• **Request 1**
In the blog excerpt, which three categories is the post "Sleepless in silk" filed under?
• **Request 2**
Please write out the blog excerpt from "Have you ever felt so" to "you’ve been through?", substituting "scared" for "afraid".

• **Source**
________________________

So Santa what I’d really like for Christmas is the energy to be really really naughty cause nice is getting me nowhere!

 

You can sail your ships around me… December 16, 2008

Filed under: Uncategorized — slyscribe @ 9:41 pm

Have you ever felt lost in a black hole? Like life and the people you have come to love are whizzing around you and can’t see you?

 

Have you ever felt like crying at the cashiers in your local Tesco as you stumble across a forgotten photograph in the rummage for your wandering credit card?

 

Have you ever felt a smile would crack your face at times when tears seem to soften it?

 

Have you ever felt feelings you can’t control or understand?

 

Have you ever stood at the bus stop in the pouring rain letting one, two and three of the buses going your way to pass without stopping?

 

Have you ever kissed the best looking guy in the bar and not returned his calls because all you needed from him is to know you still have it?

 

Have you ever felt so hurt that you begin to push away the people who do care because you’re afraid they too will hurt you eventually?

 

Have you ever wondered if people are capable of understanding who you are and what you’ve been through?

 

Have you ever willed with all your might that a day or event will never come even though you know it will?

 

Have you ever wished time would stop and let you out for a while?

 

Have you ever wished Kleenex made bigger tissues?

 

Sleepless in silk December 8, 2008

Filed under: New eyes, Things I Love, Time for change — slyscribe @ 1:10 am

In the past walking up Grafton Street at Christmas time saw the twinkle flicker into my eye as I became transfixed by the Christmas lights flooding the street. This weekend that glint was the reflection of the flirting eyes that met mine on the ass freezing stroll from dinner to the nearest watering hole.

________________________

• **Supplied material**

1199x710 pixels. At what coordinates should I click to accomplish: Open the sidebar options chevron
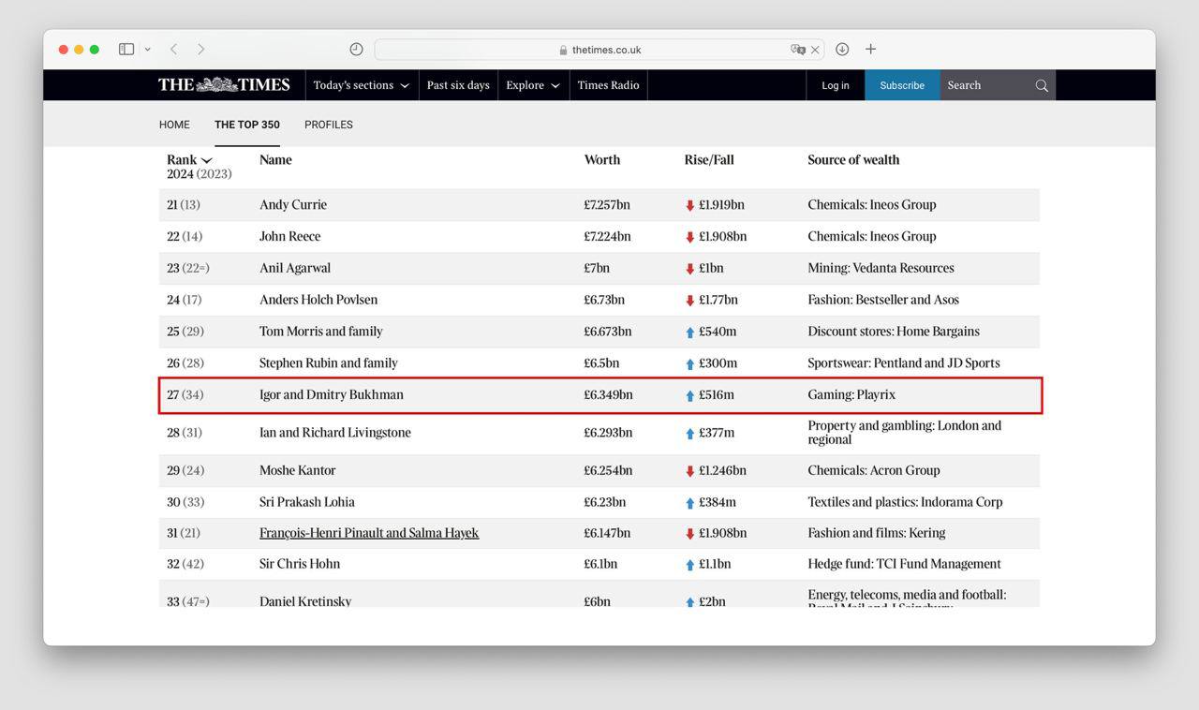(147, 49)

________________________

• **Complete response 1**
New eyes, Things I Love, and Time for change.

• **Complete response 2**
Have you ever felt so hurt that you begin to push away the people who do care because you’re scared they too will hurt you eventually?

 

Have you ever wondered if people are capable of understanding who you are and what you’ve been through?